How to Fix the mod_security Error

Mod_security is a server-side error. Error Message: “Not acceptable! An appropriate representation of the requested resource could not be found on this server. This error was generated by Mod_Security.”

Looking for ways to fix the Mod_Security Error? Here are a few quick fixes you can do to fix it.

ModSecurity is an open-source web application firewall (WAF) supported by web servers like Apache, Nginx, and IIS. WAFs ensure the security of web-based software programs by detecting and preventing attacks before they reach them.

Mod_security comes with a Core Rule Set (CRS) with different rules for protecting your website from attacks, such as cross-website scripting, bad user agents, SQL injection, Trojans, session hijacking, etc. 

Following is a screenshot of the mod_security error on a website.

Image credit: Infoinspired.com

The error simply states that you do not have permission to access the server or that your hosting company is blocking certain requests to its servers. 

Why does it happen?

As a security practice, every page request from your website is checked against various rules to filter out malicious requests. Sometimes, due to poor website coding, mod_security may incorrectly determine that a certain request is malicious and disable its access while it is legitimate. 

This is when you get the error.

Now, let us see how you can fix the error for your website. 

You can choose one of the three ways to get the error fixed. 

As you have already learned, it is a server-side error and the easier and safer fix for the error would be contacting your hosting provider. You can contact their support team and explain your issue. They will most likely solve the issue by disabling certain security rule(s) or by whitelisting the requested page. 

This method is not highly recommended as it will turn off the whole mod_security Apache module for your site, which might not be good for your site’s security.

To disable the mod_security error by using the .htaccess file do the following.

1. Back up your .htaccess file in the ‘wp-admin’ directory.
2. Create a ‘.htaccess’ file with the following content (by using any text editor).
3. Upload it to the ‘wp-admin’ directory.

later upload the .htaccedss file to your server. 

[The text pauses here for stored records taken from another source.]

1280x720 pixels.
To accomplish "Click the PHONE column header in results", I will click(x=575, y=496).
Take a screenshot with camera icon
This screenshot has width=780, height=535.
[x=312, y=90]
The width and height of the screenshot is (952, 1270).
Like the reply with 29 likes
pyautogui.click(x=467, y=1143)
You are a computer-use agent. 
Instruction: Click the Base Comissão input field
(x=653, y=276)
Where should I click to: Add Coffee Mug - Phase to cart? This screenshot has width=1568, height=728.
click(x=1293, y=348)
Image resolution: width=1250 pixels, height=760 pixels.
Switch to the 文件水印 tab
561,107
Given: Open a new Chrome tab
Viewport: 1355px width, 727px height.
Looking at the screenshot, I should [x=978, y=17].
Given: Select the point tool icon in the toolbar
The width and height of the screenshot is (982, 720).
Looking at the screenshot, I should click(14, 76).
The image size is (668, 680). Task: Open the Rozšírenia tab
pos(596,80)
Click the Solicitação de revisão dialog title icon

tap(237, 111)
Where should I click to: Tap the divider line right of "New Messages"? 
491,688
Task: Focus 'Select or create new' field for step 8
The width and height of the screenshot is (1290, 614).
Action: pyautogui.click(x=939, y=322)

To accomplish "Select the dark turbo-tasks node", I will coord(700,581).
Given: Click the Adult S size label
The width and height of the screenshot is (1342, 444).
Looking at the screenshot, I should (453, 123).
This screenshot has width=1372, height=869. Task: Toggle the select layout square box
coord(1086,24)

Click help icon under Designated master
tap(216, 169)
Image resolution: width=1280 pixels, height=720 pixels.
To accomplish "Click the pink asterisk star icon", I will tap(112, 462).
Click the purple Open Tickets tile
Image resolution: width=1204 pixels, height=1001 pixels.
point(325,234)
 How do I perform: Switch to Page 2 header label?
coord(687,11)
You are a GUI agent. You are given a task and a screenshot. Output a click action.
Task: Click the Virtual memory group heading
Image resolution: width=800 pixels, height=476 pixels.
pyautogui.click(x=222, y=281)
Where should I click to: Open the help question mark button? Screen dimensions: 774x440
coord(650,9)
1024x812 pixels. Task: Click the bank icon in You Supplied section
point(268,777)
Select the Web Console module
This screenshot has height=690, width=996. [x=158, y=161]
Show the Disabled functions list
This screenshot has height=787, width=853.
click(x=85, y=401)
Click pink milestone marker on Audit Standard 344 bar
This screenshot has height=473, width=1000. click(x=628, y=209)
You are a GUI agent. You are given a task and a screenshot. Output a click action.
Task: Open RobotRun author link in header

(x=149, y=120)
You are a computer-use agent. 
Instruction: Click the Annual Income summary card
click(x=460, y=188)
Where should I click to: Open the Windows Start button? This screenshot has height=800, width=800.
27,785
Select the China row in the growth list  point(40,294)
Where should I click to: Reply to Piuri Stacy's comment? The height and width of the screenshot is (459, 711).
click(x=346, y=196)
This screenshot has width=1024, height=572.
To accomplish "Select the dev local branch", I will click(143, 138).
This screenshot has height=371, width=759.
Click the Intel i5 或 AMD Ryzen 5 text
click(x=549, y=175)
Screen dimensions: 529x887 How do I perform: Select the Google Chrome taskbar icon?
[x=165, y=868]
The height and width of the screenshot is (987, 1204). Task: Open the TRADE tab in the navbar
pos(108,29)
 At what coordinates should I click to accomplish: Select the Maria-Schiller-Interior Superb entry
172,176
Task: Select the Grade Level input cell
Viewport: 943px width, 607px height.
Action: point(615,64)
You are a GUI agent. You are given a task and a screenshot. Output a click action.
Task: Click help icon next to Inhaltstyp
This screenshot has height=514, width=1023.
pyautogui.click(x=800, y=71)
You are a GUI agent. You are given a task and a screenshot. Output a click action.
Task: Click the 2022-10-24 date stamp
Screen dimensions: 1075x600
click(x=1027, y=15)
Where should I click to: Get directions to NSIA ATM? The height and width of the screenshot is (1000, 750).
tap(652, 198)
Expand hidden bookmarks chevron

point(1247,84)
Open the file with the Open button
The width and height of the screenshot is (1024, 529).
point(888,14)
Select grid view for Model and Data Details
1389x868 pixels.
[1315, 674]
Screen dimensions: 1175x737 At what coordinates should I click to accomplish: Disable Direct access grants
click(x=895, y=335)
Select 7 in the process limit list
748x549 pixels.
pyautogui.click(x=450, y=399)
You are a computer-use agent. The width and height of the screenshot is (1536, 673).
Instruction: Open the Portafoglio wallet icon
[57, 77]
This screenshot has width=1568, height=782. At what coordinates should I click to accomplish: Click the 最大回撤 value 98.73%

  <IfModule mod_security.c> 
  SecFilterEngine Off 
  SecFilterScanPOST Off 
  </IfModule>

If the solution above doesn’t work, try the one below.

1. Backup your .htaccess file if you have one in the public_html directory
2. Open the .htaccess file with any text editor
3. Update the file with the below content
4. Upload it to the ‘public_html’ directory

   <IfModule mod_rewrite.c> 
   RewriteEngine On RewriteBase / 
   RewriteCond %{REQUEST_FILENAME} !-f 
   RewriteCond %{REQUEST_FILENAME} !-d 
   RewriteRule . /index.php [L] 
   </IfModule>

With this method, you can disable mod_security only on specific URLs rather than your entire site, which is a better option in terms of security. You can specify which URLs to match via the regex in the <If> statement below. 

<IfModule mod_security.c> 
<If "%{REQUEST_URI} =~ m#/admin/#"> 
SecFilterEngine Off SecFilterScanPOST Off 
</If> 
</IfModule>

Although disabling mod_security is a solution to fix the error, it is best to consult your host and ask their opinion before you go with the fix.